Alıntılanan metin:
● ● ● ● ●

Yeniçeriler yemeklerini yedikten sonra yine gelip Orta Kapı’da dururlardı. Bu sırada yeniçeri ocağı çavuşbaşısı kubbealtı önünde bir mahalde ayakta durarak elleri çaprastvari bir biçimde sağ elin parmakları sol omuza, sol elin parmakları sağ omuza gelecek şekilde yüksek ve kuvvetli bir sesle şu şekilde gülbang çekerdi: “Allah Allah illallah baş üryan sine püryan kılıç al kan bu meydanda nice başlar kesilir olmaz hiç soran. Eyvallah eyvallah kahrımız, kılıncımız düşmana ziyan, kulluğumuz padişaha ayân, üçler, yediler, kırklar, gülbeng-i Muhammedî, nur-ı nebî, kerem-i Ali pirimiz, sultanımız hünkâr Hacı Bektaş-ı Veli demine devranına hû diyelim hû”. 


Çavuşbaşı en sondaki hû’ya gelince yeniçeriler de yüksek sesle hep bir ağızdan ”hû” derlerdi. Gülbangden sonra ulufe dağıtımına ağa bölüklerinden başlanırdı. Çavuşbaşı evvela “birinci ağa bölüğü” diye bağırır, bu bölüğün kara kullukçusu “burada” diye cevap verince çavuşbaşı “haydi” der demez, o bölük yeniçerileri koşup masa üzerinde kendilerine ayrılmış olan keseleri kaparlardı.

● ● ● ● ●

Kullanılacak veriler:
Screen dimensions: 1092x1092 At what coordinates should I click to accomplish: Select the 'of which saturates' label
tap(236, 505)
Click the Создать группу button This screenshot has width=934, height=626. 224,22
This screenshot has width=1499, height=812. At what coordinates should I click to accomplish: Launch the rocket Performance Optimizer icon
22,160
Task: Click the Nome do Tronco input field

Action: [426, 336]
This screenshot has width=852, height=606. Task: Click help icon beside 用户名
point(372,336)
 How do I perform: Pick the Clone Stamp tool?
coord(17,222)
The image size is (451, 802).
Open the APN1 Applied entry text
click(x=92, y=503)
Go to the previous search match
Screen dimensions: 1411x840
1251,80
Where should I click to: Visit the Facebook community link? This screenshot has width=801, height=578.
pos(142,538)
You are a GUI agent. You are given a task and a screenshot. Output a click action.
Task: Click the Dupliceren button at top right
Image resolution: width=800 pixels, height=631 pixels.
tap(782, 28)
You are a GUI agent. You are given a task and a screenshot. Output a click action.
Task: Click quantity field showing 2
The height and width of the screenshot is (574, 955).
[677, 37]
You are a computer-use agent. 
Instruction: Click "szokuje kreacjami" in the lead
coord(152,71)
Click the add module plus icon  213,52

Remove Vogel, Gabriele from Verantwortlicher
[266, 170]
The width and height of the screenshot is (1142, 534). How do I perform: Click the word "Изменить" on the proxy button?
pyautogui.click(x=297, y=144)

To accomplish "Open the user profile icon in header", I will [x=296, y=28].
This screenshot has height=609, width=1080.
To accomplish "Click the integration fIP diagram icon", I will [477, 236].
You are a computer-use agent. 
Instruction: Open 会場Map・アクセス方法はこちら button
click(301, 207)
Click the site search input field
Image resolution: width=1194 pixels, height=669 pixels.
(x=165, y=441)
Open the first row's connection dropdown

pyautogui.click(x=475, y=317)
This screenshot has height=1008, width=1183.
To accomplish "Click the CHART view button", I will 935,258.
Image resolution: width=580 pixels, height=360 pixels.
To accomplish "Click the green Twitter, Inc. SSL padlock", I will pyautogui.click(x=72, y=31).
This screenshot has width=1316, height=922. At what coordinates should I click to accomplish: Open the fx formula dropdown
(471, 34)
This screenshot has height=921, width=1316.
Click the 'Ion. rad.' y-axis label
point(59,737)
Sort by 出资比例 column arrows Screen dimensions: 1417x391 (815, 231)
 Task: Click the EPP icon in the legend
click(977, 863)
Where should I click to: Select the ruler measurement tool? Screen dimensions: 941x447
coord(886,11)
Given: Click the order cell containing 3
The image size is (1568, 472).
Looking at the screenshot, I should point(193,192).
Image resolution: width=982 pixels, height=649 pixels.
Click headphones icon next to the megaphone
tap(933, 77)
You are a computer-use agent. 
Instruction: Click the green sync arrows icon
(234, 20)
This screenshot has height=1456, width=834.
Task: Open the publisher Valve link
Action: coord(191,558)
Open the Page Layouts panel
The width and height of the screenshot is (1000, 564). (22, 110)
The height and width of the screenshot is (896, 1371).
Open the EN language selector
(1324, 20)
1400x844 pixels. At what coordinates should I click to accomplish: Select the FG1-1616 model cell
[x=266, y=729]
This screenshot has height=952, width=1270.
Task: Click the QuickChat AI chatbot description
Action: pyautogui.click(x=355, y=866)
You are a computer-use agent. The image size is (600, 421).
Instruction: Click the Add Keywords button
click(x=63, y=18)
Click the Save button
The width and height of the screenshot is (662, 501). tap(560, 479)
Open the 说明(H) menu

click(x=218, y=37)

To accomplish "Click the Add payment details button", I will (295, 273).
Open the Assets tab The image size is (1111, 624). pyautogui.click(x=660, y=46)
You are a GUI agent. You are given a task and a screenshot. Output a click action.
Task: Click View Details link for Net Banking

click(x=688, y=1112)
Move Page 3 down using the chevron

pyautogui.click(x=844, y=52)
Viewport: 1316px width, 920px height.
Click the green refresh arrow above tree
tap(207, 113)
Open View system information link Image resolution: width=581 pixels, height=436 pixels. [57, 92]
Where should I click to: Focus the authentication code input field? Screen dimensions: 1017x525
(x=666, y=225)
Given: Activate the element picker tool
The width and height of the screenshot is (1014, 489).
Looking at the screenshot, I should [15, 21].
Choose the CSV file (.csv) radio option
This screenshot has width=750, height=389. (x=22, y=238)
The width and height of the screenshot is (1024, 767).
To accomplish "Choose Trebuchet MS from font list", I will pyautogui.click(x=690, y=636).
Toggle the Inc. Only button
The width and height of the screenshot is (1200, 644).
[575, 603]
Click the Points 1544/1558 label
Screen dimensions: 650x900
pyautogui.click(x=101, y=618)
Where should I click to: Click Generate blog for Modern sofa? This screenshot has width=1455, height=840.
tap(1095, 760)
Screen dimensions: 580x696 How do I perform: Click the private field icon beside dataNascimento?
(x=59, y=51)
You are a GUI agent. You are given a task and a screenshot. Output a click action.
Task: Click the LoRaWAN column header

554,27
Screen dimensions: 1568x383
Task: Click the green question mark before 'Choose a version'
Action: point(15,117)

● ● ● ● ●

Yapılacaklar listesi:
• a. Kullanılacak veriler bölümündeki satırlardan "will [x=296, y=28]." ifadesini içeren satırdan başlayarak "Action: pyautogui.click(x=355, y=866)" ifadesini içeren satır da dahil olmak üzere hepsini hiç değiştirmeden yazdırır mısın?
• b. Yeniçerilere ulufe dağıtımını anlatan metni kaldığı yerden devam ettirir misin?

Görev sonuçları:
• a.
To accomplish "Open the user profile icon in header", I will [x=296, y=28].
This screenshot has height=609, width=1080.
To accomplish "Click the integration fIP diagram icon", I will [477, 236].
You are a computer-use agent. 
Instruction: Open 会場Map・アクセス方法はこちら button
click(301, 207)
Click the site search input field
Image resolution: width=1194 pixels, height=669 pixels.
(x=165, y=441)
Open the first row's connection dropdown

pyautogui.click(x=475, y=317)
This screenshot has height=1008, width=1183.
To accomplish "Click the CHART view button", I will 935,258.
Image resolution: width=580 pixels, height=360 pixels.
To accomplish "Click the green Twitter, Inc. SSL padlock", I will pyautogui.click(x=72, y=31).
This screenshot has width=1316, height=922. At what coordinates should I click to accomplish: Open the fx formula dropdown
(471, 34)
This screenshot has height=921, width=1316.
Click the 'Ion. rad.' y-axis label
point(59,737)
Sort by 出资比例 column arrows Screen dimensions: 1417x391 (815, 231)
 Task: Click the EPP icon in the legend
click(977, 863)
Where should I click to: Select the ruler measurement tool? Screen dimensions: 941x447
coord(886,11)
Given: Click the order cell containing 3
The image size is (1568, 472).
Looking at the screenshot, I should point(193,192).
Image resolution: width=982 pixels, height=649 pixels.
Click headphones icon next to the megaphone
tap(933, 77)
You are a computer-use agent. 
Instruction: Click the green sync arrows icon
(234, 20)
This screenshot has height=1456, width=834.
Task: Open the publisher Valve link
Action: coord(191,558)
Open the Page Layouts panel
The width and height of the screenshot is (1000, 564). (22, 110)
The height and width of the screenshot is (896, 1371).
Open the EN language selector
(1324, 20)
1400x844 pixels. At what coordinates should I click to accomplish: Select the FG1-1616 model cell
[x=266, y=729]
This screenshot has height=952, width=1270.
Task: Click the QuickChat AI chatbot description
Action: pyautogui.click(x=355, y=866)

• b.
Bu bölük yeniçerilerinden kimi bir kaç kese birden kapar, kimisi de hiç bir şey alamazdı. Keseyi kapanlar bunları omuzları üzerine koyarak alay ile kışlalarına giderlerdi. Çavuşbaşı bu suretle altmış bir bölük olan ağa bölüklerini ve daha sonra cemaat ortalarını çağırır, onlar da yukarıdaki tarzda keselerini kapışırlardı (Uzunçarşılı 1988: 421-422).


Çanak yağması devletin azametine ve yeniçerilerin itaatkârlığına dair iyi bir sembol teşkil ettiğinden elçi kabullerinde de sergilenirdi. Bu nedenle elçi kabulleri, yeniçerilerin maaşlarını alacakları ulufe günlerine özellikle denk getirilmeye çalışılırdı. Elçi kabul günlerinde toplanan divan galebe divanı olarak anılır, bu günlerde normal divan günlerine göre çok daha fazla yeniçeri, yeniçeri ağası ile beraber saraya gelirdi. 


Elçilik heyetlerinin, yeniçerilerin hem disiplinine hem de savaşçı yönlerine şahit olmaları istenirdi. Bu nedenle kabul günlerinde gerçekleştirilen çanak yağması, bu amaca hizmet eden önemli bir sahne hâlini almaktaydı. Kapıkulu askerlerinin elçi kabullerindeki genel tasviri, çanak yağmasının elçilik heyetlerinde oluşturduğu izlenimin ortaya konabilmesi açısından önemlidir.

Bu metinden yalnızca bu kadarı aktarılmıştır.